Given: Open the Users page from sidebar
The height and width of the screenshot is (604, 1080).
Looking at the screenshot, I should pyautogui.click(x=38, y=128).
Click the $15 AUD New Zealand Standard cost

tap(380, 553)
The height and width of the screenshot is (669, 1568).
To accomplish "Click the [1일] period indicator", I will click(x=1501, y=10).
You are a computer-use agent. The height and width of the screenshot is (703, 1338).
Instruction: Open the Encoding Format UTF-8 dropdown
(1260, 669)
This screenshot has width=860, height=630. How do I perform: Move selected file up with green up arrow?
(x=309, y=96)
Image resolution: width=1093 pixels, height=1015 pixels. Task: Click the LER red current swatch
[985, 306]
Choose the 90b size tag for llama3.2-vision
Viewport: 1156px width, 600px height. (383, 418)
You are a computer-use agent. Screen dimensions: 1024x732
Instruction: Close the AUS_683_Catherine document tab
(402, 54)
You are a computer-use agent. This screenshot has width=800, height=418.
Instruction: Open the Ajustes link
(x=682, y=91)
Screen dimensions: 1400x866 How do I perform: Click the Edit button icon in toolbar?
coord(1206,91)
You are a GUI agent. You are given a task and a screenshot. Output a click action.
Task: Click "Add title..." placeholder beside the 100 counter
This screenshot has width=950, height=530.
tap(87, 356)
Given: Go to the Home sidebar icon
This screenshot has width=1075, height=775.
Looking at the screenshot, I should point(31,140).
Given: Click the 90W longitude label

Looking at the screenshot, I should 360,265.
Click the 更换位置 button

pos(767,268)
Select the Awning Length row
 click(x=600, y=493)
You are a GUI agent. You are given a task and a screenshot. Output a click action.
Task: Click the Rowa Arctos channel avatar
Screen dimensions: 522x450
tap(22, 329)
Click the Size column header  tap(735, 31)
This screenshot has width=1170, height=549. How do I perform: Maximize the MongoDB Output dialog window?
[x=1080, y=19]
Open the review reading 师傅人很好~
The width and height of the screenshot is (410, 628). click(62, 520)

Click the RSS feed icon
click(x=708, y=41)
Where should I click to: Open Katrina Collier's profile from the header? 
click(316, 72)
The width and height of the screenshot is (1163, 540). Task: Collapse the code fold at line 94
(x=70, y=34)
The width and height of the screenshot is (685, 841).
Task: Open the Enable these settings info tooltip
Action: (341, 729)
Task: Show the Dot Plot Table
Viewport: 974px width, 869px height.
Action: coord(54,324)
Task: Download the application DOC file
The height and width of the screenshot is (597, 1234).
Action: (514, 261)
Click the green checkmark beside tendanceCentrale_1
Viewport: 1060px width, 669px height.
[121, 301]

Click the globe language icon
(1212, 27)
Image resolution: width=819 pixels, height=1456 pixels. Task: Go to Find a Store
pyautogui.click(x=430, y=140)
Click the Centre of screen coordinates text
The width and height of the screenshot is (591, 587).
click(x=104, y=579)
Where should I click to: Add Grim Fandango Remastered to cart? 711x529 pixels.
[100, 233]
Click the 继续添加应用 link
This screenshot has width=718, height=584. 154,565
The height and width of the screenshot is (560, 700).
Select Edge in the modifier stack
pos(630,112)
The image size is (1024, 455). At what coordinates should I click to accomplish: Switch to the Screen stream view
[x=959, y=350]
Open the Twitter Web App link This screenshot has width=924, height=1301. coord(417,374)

_ _ _

WHAT YOU ARE ASKED TO DO: From the material above, retype precisely the lines between the line holding "The height and width of the screenshot is (669, 1568)." and the line holding "Given: Go to the Home sidebar icon", inclusive, and nothing beyond them.

RESPONSE:
The height and width of the screenshot is (669, 1568).
To accomplish "Click the [1일] period indicator", I will click(x=1501, y=10).
You are a computer-use agent. The height and width of the screenshot is (703, 1338).
Instruction: Open the Encoding Format UTF-8 dropdown
(1260, 669)
This screenshot has width=860, height=630. How do I perform: Move selected file up with green up arrow?
(x=309, y=96)
Image resolution: width=1093 pixels, height=1015 pixels. Task: Click the LER red current swatch
[985, 306]
Choose the 90b size tag for llama3.2-vision
Viewport: 1156px width, 600px height. (383, 418)
You are a computer-use agent. Screen dimensions: 1024x732
Instruction: Close the AUS_683_Catherine document tab
(402, 54)
You are a computer-use agent. This screenshot has width=800, height=418.
Instruction: Open the Ajustes link
(x=682, y=91)
Screen dimensions: 1400x866 How do I perform: Click the Edit button icon in toolbar?
coord(1206,91)
You are a GUI agent. You are given a task and a screenshot. Output a click action.
Task: Click "Add title..." placeholder beside the 100 counter
This screenshot has width=950, height=530.
tap(87, 356)
Given: Go to the Home sidebar icon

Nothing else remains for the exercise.